Stay-at-home mom more popular job nowadays
More moms are opting to stay at home rather than enter the workforce, a new study suggests.
The number of women staying home with children under 18 years of age rose from 23 percent in 1999 to 29 percent in 2012, according to a new Pew Research Center analysis of government data.
When we think of stay-at-home moms, we often think of women choosing to take care of their families and maintain their household. But this category also includes those who are unemployed, disabled or enrolled in school. In 2000, 1 percent of stay-at-home mothers said they were home because they couldn't find a job. In 2012, that rate had jumped to 6 percent.
However, women with working husbands made up two-thirds of the nation's 10.4 million stay-at-home mothers in 2012, the report said.
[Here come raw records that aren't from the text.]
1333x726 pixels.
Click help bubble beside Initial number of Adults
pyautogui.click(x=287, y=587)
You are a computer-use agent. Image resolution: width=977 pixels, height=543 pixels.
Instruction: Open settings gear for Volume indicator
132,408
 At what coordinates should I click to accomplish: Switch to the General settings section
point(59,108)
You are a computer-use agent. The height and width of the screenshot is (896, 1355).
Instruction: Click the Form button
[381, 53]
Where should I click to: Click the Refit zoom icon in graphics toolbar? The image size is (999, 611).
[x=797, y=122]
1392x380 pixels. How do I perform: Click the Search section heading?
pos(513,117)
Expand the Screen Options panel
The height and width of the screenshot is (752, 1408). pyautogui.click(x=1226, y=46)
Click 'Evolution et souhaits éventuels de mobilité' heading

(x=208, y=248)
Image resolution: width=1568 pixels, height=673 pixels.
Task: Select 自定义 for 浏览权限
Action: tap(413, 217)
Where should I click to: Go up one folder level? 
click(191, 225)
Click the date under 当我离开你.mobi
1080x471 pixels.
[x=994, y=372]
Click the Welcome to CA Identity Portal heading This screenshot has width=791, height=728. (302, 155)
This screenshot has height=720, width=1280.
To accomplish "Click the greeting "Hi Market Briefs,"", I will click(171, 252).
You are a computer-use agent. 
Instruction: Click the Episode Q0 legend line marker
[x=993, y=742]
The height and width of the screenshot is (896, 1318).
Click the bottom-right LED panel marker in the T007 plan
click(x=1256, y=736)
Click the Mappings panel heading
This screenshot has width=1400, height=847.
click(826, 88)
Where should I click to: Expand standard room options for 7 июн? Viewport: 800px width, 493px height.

The authors contribute the rising trend to demographic, economic and societal factors, including rising immigration as well as a drop in women's labor force participation.
"For a variety of reasons - from a tough job market to changing demographics - we're seeing an uptick in the share of mothers who are staying at home," D'Vera Cohn, one of the report's authors, told the Los Angeles Times.
About 40 percent of immigrant mothers stay home to raise their children, compared with 26 percent of mothers who were born in the United States. The surge of home-bound mothers is also driven in part by the desire to focus on children and by the tough economic times.
One-third of stay-at-home mothers live in poverty, compared with 12 percent of their counterparts who work outside the home.
"Stay-at-home mothers are a diverse group," Cohn said. "They are younger and less educated than their working counterparts, and more likely to be living in poverty. Many are staying at home to care for family, but some are home because they can't find jobs, are enrolled in school or are ill or disabled."
Currently, 28 percent of American children are being raised by a stay-at-home mother, versus 24 percent in 2000, Pew stated.